-- START Given data --
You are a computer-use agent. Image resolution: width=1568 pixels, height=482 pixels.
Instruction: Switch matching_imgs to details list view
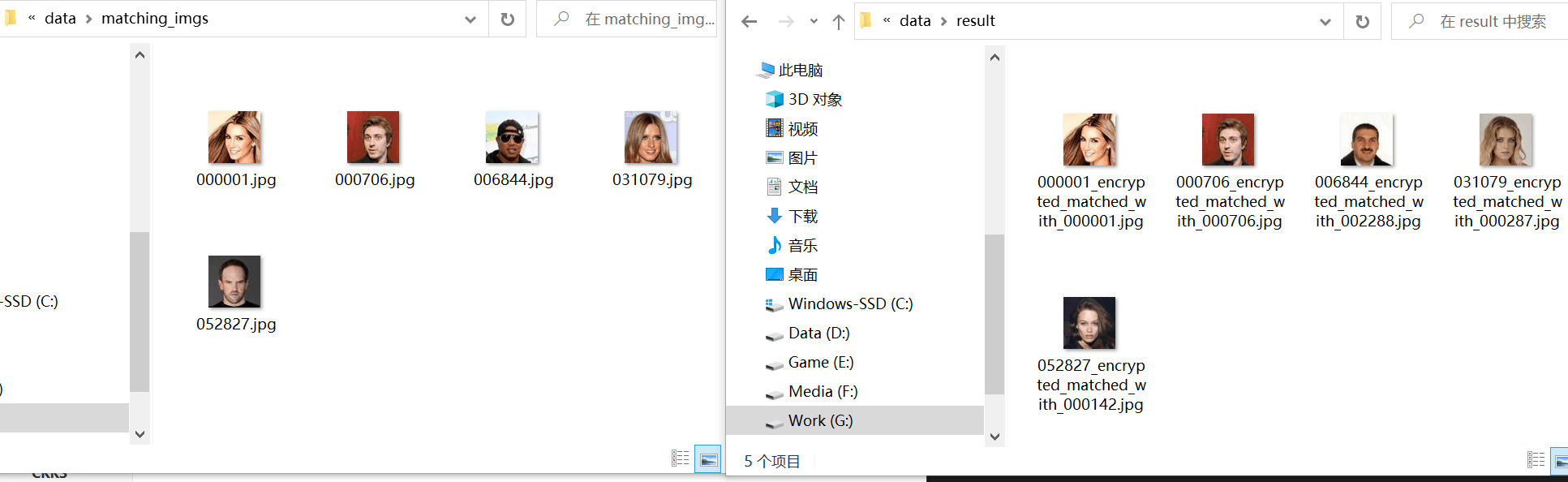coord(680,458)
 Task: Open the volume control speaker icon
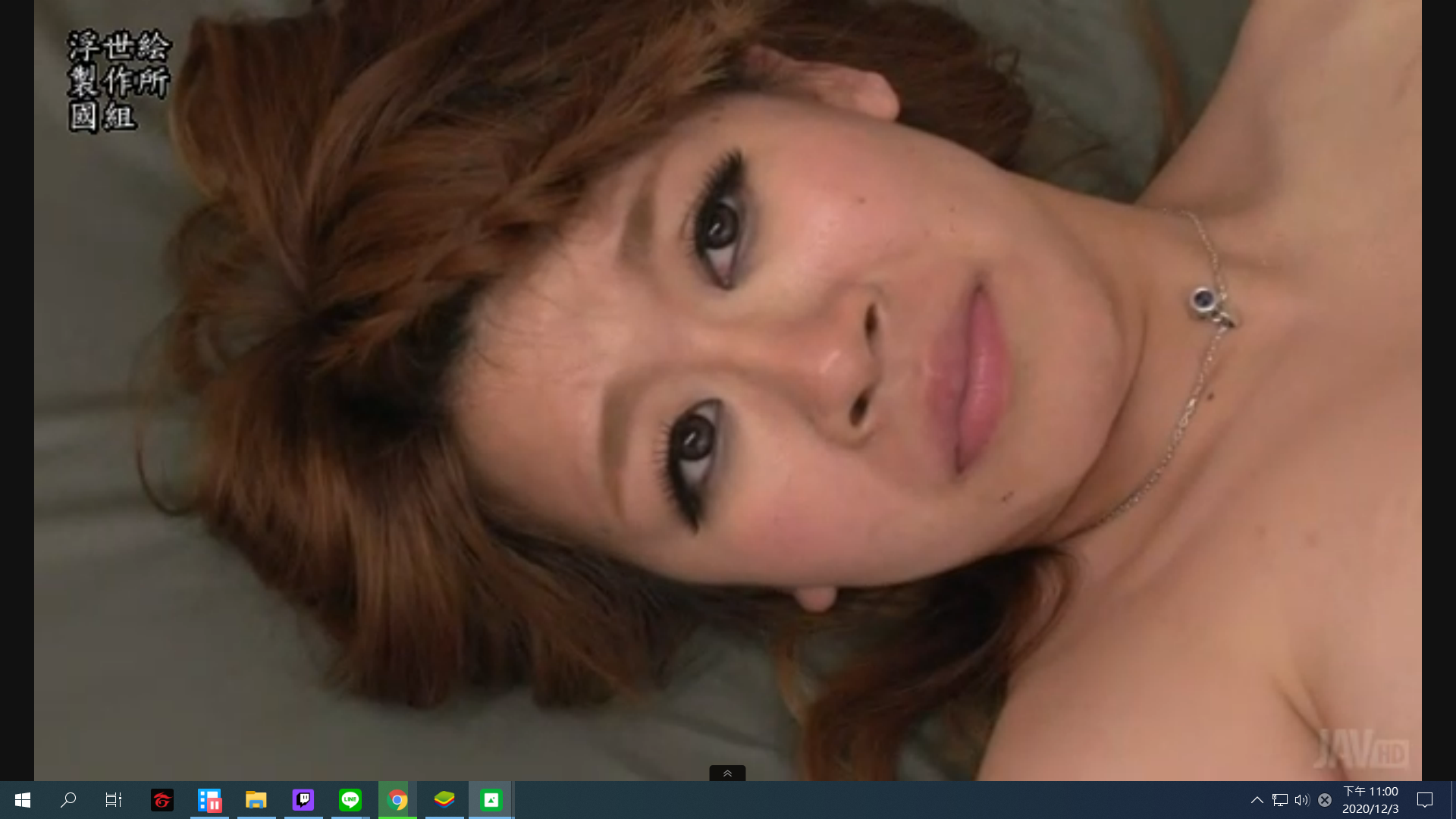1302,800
-- END Given data --
-- START Given data --
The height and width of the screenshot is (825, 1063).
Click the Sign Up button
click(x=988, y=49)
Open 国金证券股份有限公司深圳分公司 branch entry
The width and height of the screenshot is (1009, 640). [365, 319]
-- END Given data --
* **Instructions for the task**:
Copy the records verbatim, beginning with the line that contains "The height and" and continuing through the line that contains "The width and".

* **Finished answer**:
The height and width of the screenshot is (825, 1063).
Click the Sign Up button
click(x=988, y=49)
Open 国金证券股份有限公司深圳分公司 branch entry
The width and height of the screenshot is (1009, 640). [365, 319]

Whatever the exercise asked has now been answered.